Deputados federais Lúcio Mosquini, Léo Moraes e Expedito Netto na lista do TCU no esquema do TRATORAÇO


Deputados federais Lúcio Mosquini (MDB), Léo Moraes (PODEMOS) e Expedito Netto (PSD) na lista do Tribunal de Contas da União

Porto Velho, RO - O Jornal O Estadão trouxe à tona nessa semana mais um esquema conduzido nos bastidores de Brasília. Desta vez, de acordo com o noticioso, diversos deputados federais estão envolvidos no esquema das emendas, que segundo a denúncia financiou R$ 3 bilhões em equipamentos agrícolas, recurso público que foi manobrado por parlamentares da base governamental em troca de apoio político no Congresso Nacional.

As emendas não são ilegais, contudo, a denúncia aponta que os equipamentos foram adquiridos com sobrepreço, ou seja: foi pago mais do que realmente valia. E os deputados que destinaram as emendas foram escolhidos a dedo, de modo que pudessem defender as pautas do governo em troca do recurso.

Na lista, constam como beneficiados deste acordão três deputados federais de Rondônia: Léo Moraes (Podemos), Lúcio Mosquini (MDB) e Expedito Netto (PSD). Léo é pré-candidato ao governo do Estado. Lúcio Mosquini, por sua vez, entrou na política depois de assumir o comando do DER durante a gestão do ex-governador (e também pré-candidato ao governo do Estado) Confúcio Moura.

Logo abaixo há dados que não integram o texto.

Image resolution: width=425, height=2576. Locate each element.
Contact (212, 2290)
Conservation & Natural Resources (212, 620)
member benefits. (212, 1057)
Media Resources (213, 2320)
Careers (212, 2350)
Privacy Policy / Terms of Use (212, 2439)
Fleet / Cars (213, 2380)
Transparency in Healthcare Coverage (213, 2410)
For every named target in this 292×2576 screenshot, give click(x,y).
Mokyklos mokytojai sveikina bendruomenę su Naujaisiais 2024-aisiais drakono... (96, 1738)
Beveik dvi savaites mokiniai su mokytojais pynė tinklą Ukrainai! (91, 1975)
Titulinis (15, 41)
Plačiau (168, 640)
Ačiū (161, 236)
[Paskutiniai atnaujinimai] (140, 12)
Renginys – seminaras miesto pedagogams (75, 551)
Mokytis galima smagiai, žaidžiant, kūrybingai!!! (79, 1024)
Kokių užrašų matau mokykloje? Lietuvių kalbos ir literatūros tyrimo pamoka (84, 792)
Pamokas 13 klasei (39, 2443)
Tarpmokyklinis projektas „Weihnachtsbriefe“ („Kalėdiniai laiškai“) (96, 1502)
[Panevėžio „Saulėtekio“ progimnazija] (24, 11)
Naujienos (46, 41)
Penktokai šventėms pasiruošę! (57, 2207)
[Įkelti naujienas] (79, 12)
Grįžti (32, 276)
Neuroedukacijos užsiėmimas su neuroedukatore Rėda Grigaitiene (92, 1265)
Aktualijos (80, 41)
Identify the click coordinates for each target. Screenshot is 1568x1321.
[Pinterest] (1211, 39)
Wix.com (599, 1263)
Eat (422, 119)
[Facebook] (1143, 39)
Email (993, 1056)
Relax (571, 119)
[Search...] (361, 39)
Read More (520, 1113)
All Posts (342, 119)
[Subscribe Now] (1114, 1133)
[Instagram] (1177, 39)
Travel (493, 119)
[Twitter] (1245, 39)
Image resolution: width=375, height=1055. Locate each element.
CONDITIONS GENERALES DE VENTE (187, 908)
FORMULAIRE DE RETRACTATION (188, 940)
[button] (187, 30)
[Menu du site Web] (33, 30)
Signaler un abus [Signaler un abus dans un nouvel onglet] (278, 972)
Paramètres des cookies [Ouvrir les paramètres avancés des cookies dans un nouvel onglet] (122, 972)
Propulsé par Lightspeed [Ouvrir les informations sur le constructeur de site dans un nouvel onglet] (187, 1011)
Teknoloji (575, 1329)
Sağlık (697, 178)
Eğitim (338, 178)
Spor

Expedito Netto deve ser candidato à reeleição, porém é uma das peças fundamentais da candidatura do Senador Marcos Rogério ao governo do Estado. Netto é filho do ex-senador da República, Expedito Junior, líder maior do PSDB em Rondônia. Expedito (o pai) teve seu mandato de Senador caçado pela justiça depois de ficar comprovado esquemas de corrupção organizados por ele.

O ponto em comum do trio, neste escândalo, é que todos estão de olho no governo do Estado de Rondônia. Cada qual com seu interesse, faria muito bem para seus projetos políticos pessoais a destinação de implementou agrícolas. Propaganda gratuita às custas do dinheiro do povo.

O subprocurador-geral do Ministério Público no Tribunal de Contas da União (TCU) Lucas Furtado, confirmou à imprensa nacional que solicitou abertura de investigação acerca do caso. De acordo com argumentos utilizados pelo subprocurador-geral, é possível que a ação em que os deputados rondonienses estejam envolvidos, tenha desrespeitado o princípio da isonomia, uma vez que a distribuição do recurso não foi feita de forma igualitária, muito menos tenha respeitado os princípios da administração pública, levando em conta apenas os interesses políticos de um seleto grupo que consolidou apoio ao governo depois de garantir os recursos das emendas.

Outro fato em comum entre os três parlamentares é que nenhum deles é aliado do presidente Jair Bolsonaro (sem partido). Léo Moraes, por exemplo, é membro de um partido centro-esquerda, cujo principal viés é criticar manobras políticas como, por exemplo, trocar apoio político no Congresso Nacional por favores escusos disfarçados de benefícios à população, que é quem está de fato pagando a conta. Léo faz um grande esforço pra publicitar o fato de que devolve recursos de gabinete, mas não está fazendo nada pra apurar uma grave denúncia de superfaturamento na qual ele próprio foi envolvido.